Prosegue il progetto "Vetrine d'Artista", promosso dall'Associazione culturale "R. Aiolfi" no profit. Dal 4 settembre al 30 ottobre 2026 le quattro vetrine del Palazzo della sede centrale di BPER Banca, in corso Italia 10, ospiteranno le opere di Mariella Tissone e Flavio Ferraris. L'apertura è fissata per venerdì 4 settembre alle 10.
L'iniziativa si regge sulla concessione gratuita degli spazi da parte dell'istituto di credito: due vetrine per ciascun artista associato inserito nel programma annuale, con un'esposizione della durata di due mesi. Curatrice è Silvia Bottaro, presidente dell'associazione e critico d'arte.
Dopo l'addio alla vita lavorativa, Tissone si è dedicata appieno alle sue passioni, il teatro e la pittura, adottando come motto "Una vita a colori fino all'ultimo minuto". Le sue opere, intrise di colore e materia, spaziano tra l'informale e il "raffigurativo informale", con una sperimentazione continua di nuove tecniche.

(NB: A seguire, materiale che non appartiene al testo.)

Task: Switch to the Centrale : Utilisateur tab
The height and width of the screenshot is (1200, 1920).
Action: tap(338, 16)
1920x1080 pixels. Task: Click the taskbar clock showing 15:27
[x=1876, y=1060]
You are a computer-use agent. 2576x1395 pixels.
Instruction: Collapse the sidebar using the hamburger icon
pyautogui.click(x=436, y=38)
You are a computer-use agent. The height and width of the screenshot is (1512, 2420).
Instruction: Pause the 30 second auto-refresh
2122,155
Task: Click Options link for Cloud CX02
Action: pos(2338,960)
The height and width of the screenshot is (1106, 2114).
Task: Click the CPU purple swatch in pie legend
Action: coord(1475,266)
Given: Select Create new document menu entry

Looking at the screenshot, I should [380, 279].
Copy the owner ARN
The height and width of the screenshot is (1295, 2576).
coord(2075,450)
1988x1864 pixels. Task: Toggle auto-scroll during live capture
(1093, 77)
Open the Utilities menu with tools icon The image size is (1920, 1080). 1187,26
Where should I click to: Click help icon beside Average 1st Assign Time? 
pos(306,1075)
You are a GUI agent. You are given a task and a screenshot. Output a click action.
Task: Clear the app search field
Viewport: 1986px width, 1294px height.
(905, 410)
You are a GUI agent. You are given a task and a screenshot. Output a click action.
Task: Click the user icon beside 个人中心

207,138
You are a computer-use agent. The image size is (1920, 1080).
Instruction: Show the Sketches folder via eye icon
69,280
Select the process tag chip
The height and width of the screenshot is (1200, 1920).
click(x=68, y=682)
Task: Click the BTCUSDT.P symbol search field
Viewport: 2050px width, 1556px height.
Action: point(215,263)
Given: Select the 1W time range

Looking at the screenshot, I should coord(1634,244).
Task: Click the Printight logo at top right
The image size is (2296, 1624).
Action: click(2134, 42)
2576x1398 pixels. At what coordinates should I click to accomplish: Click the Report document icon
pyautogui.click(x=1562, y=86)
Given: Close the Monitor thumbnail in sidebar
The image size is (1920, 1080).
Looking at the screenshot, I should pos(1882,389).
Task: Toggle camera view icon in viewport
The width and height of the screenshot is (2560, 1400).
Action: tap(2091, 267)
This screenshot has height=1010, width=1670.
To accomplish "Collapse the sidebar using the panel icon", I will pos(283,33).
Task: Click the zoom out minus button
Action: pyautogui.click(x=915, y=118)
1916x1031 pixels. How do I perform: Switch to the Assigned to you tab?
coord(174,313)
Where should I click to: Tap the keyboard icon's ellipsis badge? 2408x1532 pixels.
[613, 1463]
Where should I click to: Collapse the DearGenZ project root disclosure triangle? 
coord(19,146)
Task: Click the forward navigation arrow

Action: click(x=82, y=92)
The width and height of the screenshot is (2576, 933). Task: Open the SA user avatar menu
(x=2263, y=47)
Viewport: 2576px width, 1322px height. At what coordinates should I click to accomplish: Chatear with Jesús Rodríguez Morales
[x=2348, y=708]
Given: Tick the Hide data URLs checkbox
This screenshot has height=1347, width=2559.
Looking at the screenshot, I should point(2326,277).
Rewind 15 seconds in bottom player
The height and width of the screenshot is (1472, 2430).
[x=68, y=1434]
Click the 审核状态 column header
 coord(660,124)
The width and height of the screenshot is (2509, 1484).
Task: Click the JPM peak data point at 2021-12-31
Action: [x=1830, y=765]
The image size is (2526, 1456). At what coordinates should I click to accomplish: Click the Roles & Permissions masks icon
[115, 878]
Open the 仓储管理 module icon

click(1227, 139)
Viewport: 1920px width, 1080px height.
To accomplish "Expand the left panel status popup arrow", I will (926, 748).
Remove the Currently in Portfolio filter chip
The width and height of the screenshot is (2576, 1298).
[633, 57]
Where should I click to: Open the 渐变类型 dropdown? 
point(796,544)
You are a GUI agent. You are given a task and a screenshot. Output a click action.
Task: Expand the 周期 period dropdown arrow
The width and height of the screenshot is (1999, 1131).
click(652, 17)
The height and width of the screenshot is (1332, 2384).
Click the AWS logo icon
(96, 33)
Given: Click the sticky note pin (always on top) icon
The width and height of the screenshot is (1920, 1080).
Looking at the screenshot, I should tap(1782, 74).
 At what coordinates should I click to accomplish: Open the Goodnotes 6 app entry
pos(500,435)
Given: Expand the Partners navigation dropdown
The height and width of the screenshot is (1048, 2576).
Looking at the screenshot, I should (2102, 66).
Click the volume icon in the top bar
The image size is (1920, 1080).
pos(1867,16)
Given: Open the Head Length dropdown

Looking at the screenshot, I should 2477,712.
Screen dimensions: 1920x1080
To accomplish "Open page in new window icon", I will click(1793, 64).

"Il sogno affiora tra le pennellate lasciando intravedere una forza gestuale piena di vigore", ha scritto della sua pittura la studiosa e critica d'arte F. Bogliolo, secondo cui l'artista "usa l'arte per indagare ciò che sa di possedere: un'ardente passione per la vita". Tema particolarmente caro all'autrice sono le vele che solcano il mar ligure, restituite con colori accesi e rossi esplosivi, tra vitalità e tensione della gara.
Ferraris si esprime con opere informali costruite su una ricerca serrata nella combinazione dei pigmenti in accostamenti quasi pirotecnici. Solo apparentemente occasionali, spiega la curatrice, sono in realtà sorretti da una grammatica originale che dà vita a una stesura del testo pittorico accattivante, quasi un "mémoire" personale.
Nelle sue tele affiorano vortici, nubi, aquiloni, danze e coreografie aeree, dialoghi silenti, geografie di terreni paludosi: immagini che lasciano all'osservatore il gioco di identificarsi con il gesto libero dell'autore.
In esposizione, tra le altre, "Riflessi di vele" di Mariella Tissone (acrilico su tela, 85x65 cm) e un'opera senza titolo del 2026 di Flavio Ferraris (acrilico a spruzzo su carta, 70x50 cm).